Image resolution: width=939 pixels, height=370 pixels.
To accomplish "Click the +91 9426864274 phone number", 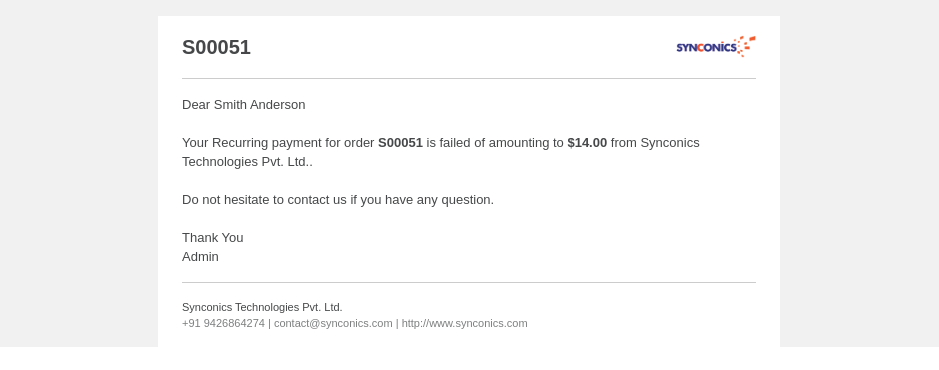I will (x=223, y=323).
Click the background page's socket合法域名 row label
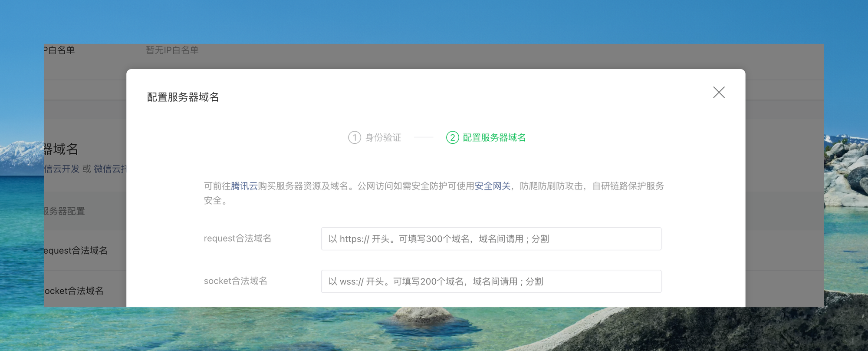The height and width of the screenshot is (351, 868). [x=74, y=291]
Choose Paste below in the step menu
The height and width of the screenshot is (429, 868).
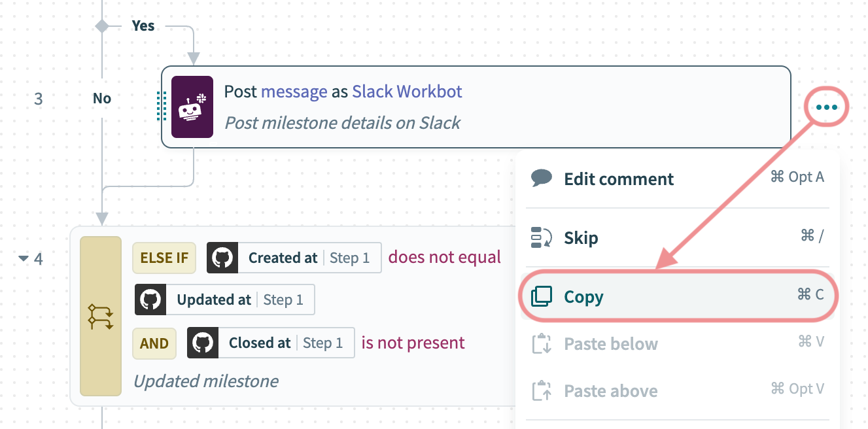pos(610,344)
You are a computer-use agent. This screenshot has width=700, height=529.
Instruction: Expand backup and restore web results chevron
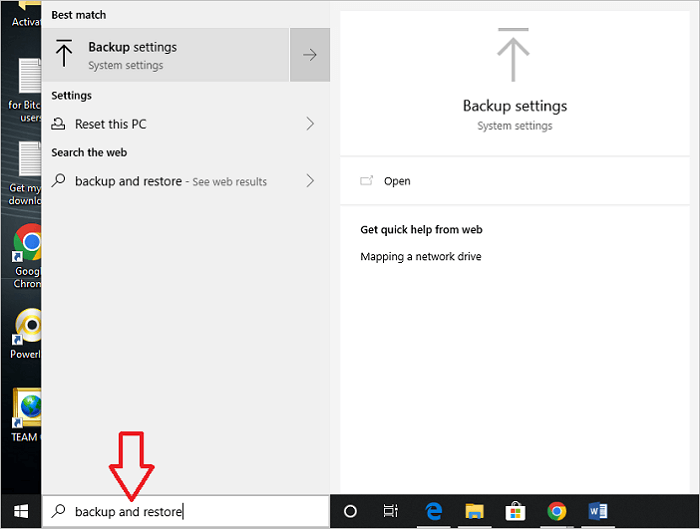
# # # #
Extract only the lines from the line containing "Choose Paste below in the step menu" through the final line of the records; keep both ends and drop every picture.

Choose Paste below in the step menu
The height and width of the screenshot is (429, 868).
pos(610,344)
You are a computer-use agent. This screenshot has width=700, height=529.
Instruction: Expand backup and restore web results chevron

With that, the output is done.